# Where do I get an AX414 service manual



## InfernoST (Feb 12, 2014)

As stated in the title, where can I source a service manual for the AX414 engine?

Thanks


----------



## ken53 (Nov 7, 2013)

LCT has some on their site for download. They call them service manuals but I would not call them a service manual. I don't know how much different an AX engine is then a LCT original.

Ariens dealers are suppose to do the service work on the AX engine and blower. So the Ariens dealer should have access to full service manuals. Now, you just have to find a nice dealer that is willing to resell one to you. That might not be to easy.

Good Luck

Ken


----------



## InfernoST (Feb 12, 2014)

Thanks Ken, I went over to LCT and downloaded the service manual, it has the specs I was looking for, valve clearances, torque values & such. 

There are too many people out there that call themselves mechanics and way too few mechanics, I like taking care of and repairing my own equipment this way at least I know it was done and done right.


----------



## ken53 (Nov 7, 2013)

InfernoST said:


> Thanks Ken, I went over to LCT and downloaded the service manual, it has the specs I was looking for, valve clearances, torque values & such.
> 
> There are too many people out there that call themselves mechanics and way too few mechanics, I like taking care of and repairing my own equipment this way at least I know it was done and done right.


I am glad it helped out.

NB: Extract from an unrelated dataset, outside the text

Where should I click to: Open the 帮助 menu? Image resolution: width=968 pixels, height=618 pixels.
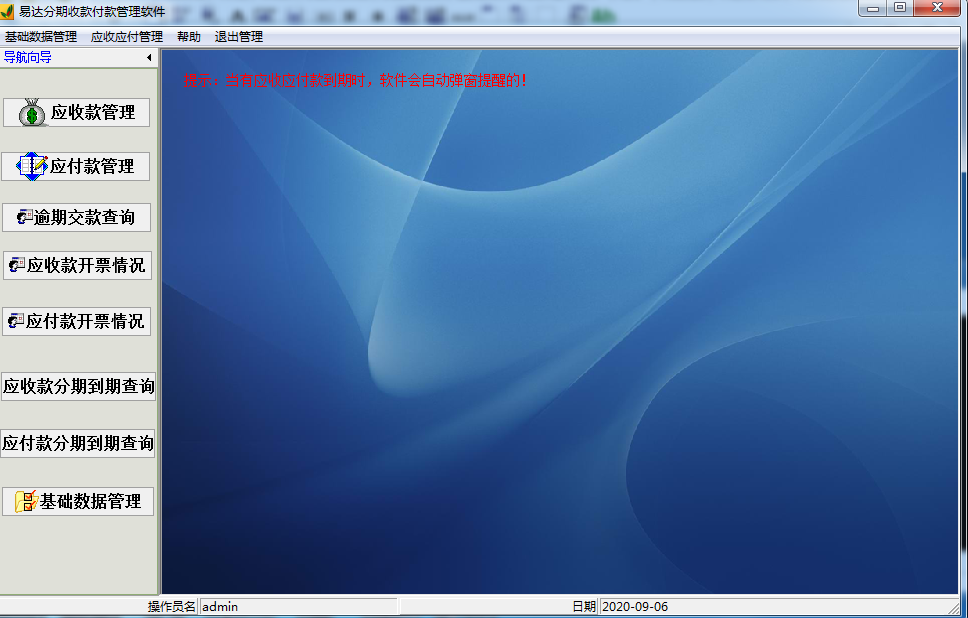tap(188, 37)
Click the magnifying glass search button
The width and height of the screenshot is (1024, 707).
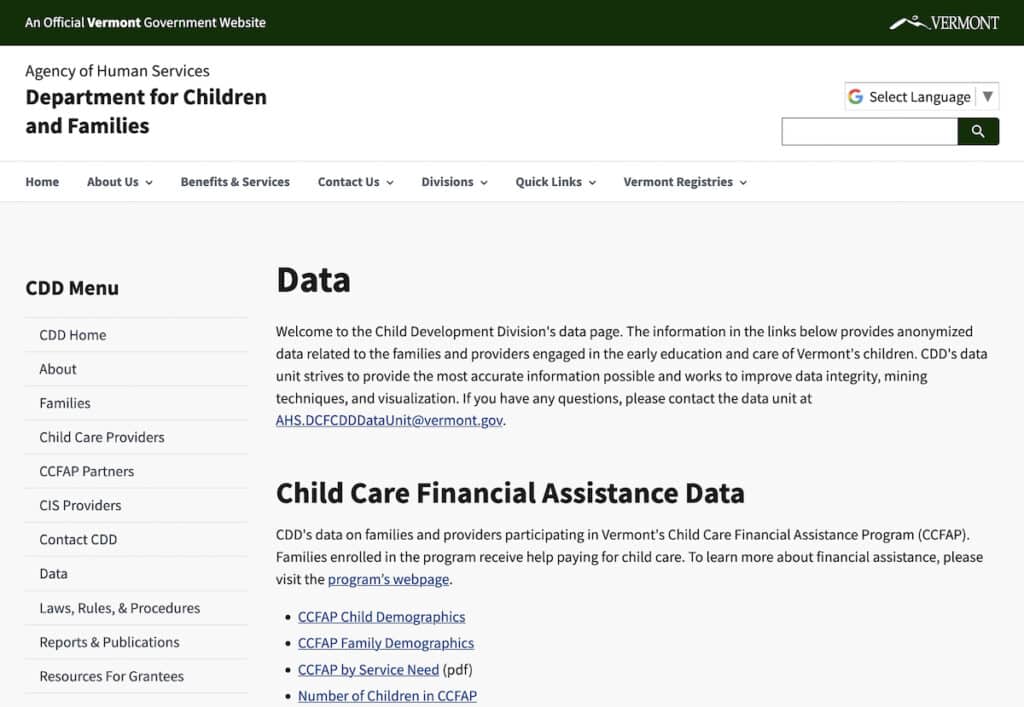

Although I think LCT's service manual is quite poor. 

I only completely rebuilt one small engine in my life time. The engine service manuals that I remember had more in them. Those days must be gone now. 

I just wonder if overhauling a small Chinese engine is even considered as an option in todays world. It means a lot to you and I but maybe its not a concern to the big companies. On this line of thought, could it be possible that these full service manuals might not be available at all. It would be sad if they where not.

Ken


----------



## InfernoST (Feb 12, 2014)

As you said it is quite poor but will do for now. I always buy the service manual, the one for my bike is about 600+ pages and takes you through the complete tear down and rebuild of the entire bike in very minute detail. Almost forgot also a lot of photo's, love those pictures as they say one is worth a thousand words.


----------



## Dusty (Dec 13, 2018)

InfernoST said:


> As stated in the title, where can I source a service manual for the AX414 engine?
> 
> Thanks


Contact LCT via email. They will happily provide you with it. Their customer support is really good.


----------



## CO Snow (Dec 8, 2011)

The last time the original poster was on this web site was 4 yrs ago. He’s not likely to see any of this info.


----------